Lo que nos aboca a concluir que la promesa hecha por el Presidente del Gobierno a los dirigentes de Junts de proceder a la «delegación integral de las competencias de inmigración» al gobierno catalán está abocada bien a ser declarada inconstitucional, bien a revelarse como una burda —aunque, visto lo visto, eficaz— engañifa. A lo primero, inclina tanto la letra del acuerdo hecho público por los interesados como la constatación de que en tanto que partido declaradamente separatista, la estrategia de Junts pasa por debilitar lentamente al Estado apropiándose gradualmente de sus funciones, al tiempo que dotar a Cataluña —también de manera gradual— de todos los atributos que son propios de un Estado independiente. A lo segundo, en cambio, inclina la engañosa explicación que del acuerdo de marras dio este domingo el Presidente Sánchez con ocasión de una entrevista en prensa, en la que ante la pregunta directa de cuáles eran exactamente las competencias en materia inmigración que se había comprometido a ceder a Cataluña respondió con vagas alusiones a la política europea sobre la materia, para acabar despejando el balón a córner con un «tendremos que hablar con la Generalitat». Amén, por supuesto, de la acreditada falta de credibilidad del propio Sánchez, capaz de prometer una cosa y firmar la contraria con márgenes de tiempo cada vez más breves entre una cosa y la otra.

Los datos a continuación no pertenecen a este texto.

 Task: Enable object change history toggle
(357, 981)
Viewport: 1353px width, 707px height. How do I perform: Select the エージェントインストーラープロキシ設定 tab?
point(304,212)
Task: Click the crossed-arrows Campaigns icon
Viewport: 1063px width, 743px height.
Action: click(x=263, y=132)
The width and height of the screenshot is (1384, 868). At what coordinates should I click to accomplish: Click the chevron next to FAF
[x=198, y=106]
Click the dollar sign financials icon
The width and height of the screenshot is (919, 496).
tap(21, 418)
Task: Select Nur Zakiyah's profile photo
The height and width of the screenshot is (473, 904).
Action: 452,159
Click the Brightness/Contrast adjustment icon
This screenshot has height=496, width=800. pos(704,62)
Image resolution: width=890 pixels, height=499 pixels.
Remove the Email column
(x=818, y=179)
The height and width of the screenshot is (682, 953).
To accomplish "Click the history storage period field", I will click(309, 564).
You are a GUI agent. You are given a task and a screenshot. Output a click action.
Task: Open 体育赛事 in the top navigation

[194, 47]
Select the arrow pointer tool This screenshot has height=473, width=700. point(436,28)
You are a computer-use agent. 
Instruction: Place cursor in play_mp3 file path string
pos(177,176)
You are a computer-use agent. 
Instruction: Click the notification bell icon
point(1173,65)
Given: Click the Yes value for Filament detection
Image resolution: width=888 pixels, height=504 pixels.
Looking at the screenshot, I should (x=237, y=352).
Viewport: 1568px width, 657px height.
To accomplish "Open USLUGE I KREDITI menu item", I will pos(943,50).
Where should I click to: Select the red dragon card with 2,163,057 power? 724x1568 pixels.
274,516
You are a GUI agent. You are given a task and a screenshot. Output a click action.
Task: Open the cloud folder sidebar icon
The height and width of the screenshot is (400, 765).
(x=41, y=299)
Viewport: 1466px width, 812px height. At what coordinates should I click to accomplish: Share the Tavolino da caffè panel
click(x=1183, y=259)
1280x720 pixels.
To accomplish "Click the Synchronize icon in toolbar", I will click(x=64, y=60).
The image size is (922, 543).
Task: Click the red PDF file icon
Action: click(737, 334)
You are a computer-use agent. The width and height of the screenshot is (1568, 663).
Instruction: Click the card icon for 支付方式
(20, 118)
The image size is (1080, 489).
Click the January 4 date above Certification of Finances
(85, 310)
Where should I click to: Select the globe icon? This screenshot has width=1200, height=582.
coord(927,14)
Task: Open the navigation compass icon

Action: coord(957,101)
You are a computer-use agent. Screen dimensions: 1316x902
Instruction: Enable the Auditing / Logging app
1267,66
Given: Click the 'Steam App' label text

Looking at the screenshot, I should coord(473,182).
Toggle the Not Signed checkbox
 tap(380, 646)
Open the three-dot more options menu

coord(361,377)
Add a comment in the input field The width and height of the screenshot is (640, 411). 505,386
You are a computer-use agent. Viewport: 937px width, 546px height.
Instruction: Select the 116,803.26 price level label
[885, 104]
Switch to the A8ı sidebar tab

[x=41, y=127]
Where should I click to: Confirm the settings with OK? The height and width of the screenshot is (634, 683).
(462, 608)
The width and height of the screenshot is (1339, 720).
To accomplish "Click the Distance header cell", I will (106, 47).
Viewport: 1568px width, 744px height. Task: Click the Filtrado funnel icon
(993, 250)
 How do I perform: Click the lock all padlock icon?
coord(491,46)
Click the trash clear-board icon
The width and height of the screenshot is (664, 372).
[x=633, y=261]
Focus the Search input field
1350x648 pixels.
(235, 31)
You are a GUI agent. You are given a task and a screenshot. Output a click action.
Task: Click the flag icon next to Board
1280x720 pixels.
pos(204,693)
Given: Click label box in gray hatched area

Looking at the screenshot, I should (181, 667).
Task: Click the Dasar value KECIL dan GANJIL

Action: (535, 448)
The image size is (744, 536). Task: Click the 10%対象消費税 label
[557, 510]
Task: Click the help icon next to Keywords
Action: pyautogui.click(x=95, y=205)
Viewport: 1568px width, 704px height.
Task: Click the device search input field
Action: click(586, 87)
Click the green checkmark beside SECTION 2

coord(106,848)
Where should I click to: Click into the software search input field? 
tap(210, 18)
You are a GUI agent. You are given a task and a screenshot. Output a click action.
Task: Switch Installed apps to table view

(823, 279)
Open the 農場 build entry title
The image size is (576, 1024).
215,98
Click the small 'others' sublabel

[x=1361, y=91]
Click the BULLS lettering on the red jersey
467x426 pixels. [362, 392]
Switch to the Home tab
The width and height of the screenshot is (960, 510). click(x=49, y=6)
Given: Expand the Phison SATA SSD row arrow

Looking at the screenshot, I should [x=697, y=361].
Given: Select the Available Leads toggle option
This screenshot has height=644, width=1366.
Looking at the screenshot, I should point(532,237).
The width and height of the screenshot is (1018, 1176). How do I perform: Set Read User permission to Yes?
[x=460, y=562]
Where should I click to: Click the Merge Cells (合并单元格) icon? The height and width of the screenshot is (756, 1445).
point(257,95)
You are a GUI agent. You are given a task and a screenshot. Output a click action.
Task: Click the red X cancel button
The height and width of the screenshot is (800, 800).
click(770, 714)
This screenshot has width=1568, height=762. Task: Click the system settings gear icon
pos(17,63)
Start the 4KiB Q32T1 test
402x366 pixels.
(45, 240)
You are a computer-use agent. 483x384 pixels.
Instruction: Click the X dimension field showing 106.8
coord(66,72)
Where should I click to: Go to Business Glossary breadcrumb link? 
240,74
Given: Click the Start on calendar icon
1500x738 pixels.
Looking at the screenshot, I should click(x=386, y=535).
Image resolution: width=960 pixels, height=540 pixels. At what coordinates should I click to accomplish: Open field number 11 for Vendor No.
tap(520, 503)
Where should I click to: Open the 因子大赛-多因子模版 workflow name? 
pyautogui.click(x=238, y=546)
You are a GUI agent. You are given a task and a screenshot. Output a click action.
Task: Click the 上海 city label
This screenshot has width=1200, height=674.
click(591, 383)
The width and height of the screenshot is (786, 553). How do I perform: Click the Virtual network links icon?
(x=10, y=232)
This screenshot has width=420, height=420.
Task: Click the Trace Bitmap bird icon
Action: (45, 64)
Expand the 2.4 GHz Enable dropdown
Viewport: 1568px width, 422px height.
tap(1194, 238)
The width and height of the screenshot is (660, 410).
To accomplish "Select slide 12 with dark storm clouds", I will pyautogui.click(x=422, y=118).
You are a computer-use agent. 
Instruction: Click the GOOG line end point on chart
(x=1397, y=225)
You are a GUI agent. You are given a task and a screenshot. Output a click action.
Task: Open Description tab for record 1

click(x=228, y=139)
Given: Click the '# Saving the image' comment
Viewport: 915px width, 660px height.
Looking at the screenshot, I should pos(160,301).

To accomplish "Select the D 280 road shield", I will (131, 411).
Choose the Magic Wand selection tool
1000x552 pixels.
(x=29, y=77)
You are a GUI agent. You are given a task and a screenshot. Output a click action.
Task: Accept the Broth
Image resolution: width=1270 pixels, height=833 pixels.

Pero sea cual sea su contenido exacto, el hecho es que el acuerdo alcanzado el pasado miércoles entre el PSOE y Junts revela, una vez más, la creciente debilidad del ejecutivo de Sánchez, la insaciable voracidad de su principal aliado, la infantil candidez de sus aliados menores, la desesperante impredecibilidad de los procesos legislativos en curso, la humillante marginalidad del parlamento, y la clara determinación del separatismo para alcanzar sus objetivos. Y, por si ello no fuera suficientemente preocupante, pone de relieve que en una Cataluña ciega ante el peligro del islamismo radical y la delincuencia común, los partidos nacionalistas han preferido poner en agenda la «asimilación» de todos esos esforzados inmigrantes hispanohablantes que tienen entre sus prioridades trabajar duro y sacar adelante a sus familias antes que aprender el catalán.